The interesting thing is that all of these methods of gathering feedback produce structured data that can be (unintentionally or not) manipulated by the business. For example;

  • “Please tell us how good your food was” – Manipulative because it positions the food as being “good”
  • “What other restaurants would you compare us to? Please choose” – The comparison restaurants may or may not be similar in concept or food and beverage offerings.  The business is forcing the survey respondent to  limit their answer to a pre-selected set of answers.  This type of question (multiple choice) is inherently manipulative for a survey response.
  • “Rate your experience” – This question limits what a respondent can discuss.  They may have 20 great details they wish to share, but the one negative detail will cloud their overall perception and therefore skew their score.  This is the fundamental problem with the “stars” rating system used by so many review sites.


By limiting the methods of response, cleverly wording questions, or simply using different types of questions, a business can “force” the responses of their customers.  Not all of this type of manipulation is bad however.  A business may have a known problem area they wish to address and can use a survey to ask specific questions about it.  They may wish to use the information to measure or track their employee performance and use quantitative scales to do so.  These are tried and tested uses of surveys that can help a business optimize their operations.

Approaches like these are valuable tools, but the one key element they struggle with is the ability to uncover what’s actually on their customer’s minds.  You may be asking about your service when your customers are really more interested in telling you about your food and beverages.  In order to best understand what a customer really wants you to know, we need to open up our options of receiving and understanding feedback.

Think about it from this example.  Which of the two methods of feedback is more valuable?  Consider that they are both commenting about the same topic, “service”, and that it is the same customer providing both methods of feedback.

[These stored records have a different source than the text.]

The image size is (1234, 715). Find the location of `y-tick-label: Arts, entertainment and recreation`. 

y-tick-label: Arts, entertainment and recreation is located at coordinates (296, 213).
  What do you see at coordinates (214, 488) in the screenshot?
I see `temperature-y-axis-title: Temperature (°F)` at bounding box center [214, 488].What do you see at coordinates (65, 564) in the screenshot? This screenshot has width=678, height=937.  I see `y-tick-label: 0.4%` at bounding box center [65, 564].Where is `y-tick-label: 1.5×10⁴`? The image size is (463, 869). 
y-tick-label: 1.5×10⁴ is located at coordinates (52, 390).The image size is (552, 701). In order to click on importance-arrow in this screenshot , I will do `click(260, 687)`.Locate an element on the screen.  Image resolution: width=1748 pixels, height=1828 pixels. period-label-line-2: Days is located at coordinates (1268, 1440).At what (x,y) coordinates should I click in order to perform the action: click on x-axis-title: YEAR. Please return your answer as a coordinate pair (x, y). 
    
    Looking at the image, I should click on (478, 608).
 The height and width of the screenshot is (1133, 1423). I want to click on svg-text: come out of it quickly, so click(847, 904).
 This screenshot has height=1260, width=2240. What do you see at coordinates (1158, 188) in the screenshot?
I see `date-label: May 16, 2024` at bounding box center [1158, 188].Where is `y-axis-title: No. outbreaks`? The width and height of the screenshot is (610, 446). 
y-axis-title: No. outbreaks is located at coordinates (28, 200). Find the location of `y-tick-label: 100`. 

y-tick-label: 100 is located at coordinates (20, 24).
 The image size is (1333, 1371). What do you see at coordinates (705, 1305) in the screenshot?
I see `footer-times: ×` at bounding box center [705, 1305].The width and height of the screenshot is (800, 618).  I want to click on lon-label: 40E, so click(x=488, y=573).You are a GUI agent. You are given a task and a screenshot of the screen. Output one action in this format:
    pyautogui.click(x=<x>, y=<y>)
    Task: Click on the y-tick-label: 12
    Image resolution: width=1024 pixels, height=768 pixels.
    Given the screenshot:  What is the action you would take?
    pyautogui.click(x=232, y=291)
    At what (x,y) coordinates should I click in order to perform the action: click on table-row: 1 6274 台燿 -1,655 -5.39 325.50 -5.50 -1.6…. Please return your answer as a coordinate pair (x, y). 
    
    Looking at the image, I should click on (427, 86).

  • A traditional survey response rating “service” as a 1 out of a possible 10 points.
  • A Facebook comment from that same customer that says “The service was fine, but the waiter spilled a water glass on my shoe!  At least they apologized about it, but c’mon!”


The Facebook comment explains why the customer was unhappy with thee service, but it also informs you the service the customer received appeared to be okay. These types of nuances simply cannot be ascertained from a traditional survey question and can be a critical to your evaluation of a disgruntled customer.

Over the past month alone, we have gathered and analyzed over a million customer comments posted on sites like Facebook, Yelp, TripAdvisor, and Twitter for our clients.  An amazing amount of feedback that continues to see double digit growth month over month.  These are unprompted, top-of-mind comments directly from customers who ate at your restaurant, stayed at your hotel, or shopped at your store.   Just gathering and reading this feedback alone is valuable, but we take it one step further and analyze it down to individual insights that can be used to optimize your operations.

While traditional surveys have been the benchmark for guest satisfaction for many years, the smart businesses are starting to realize that using unprompted customer feedback gathered from Social Media sources can be at least, if not more valuable to their business.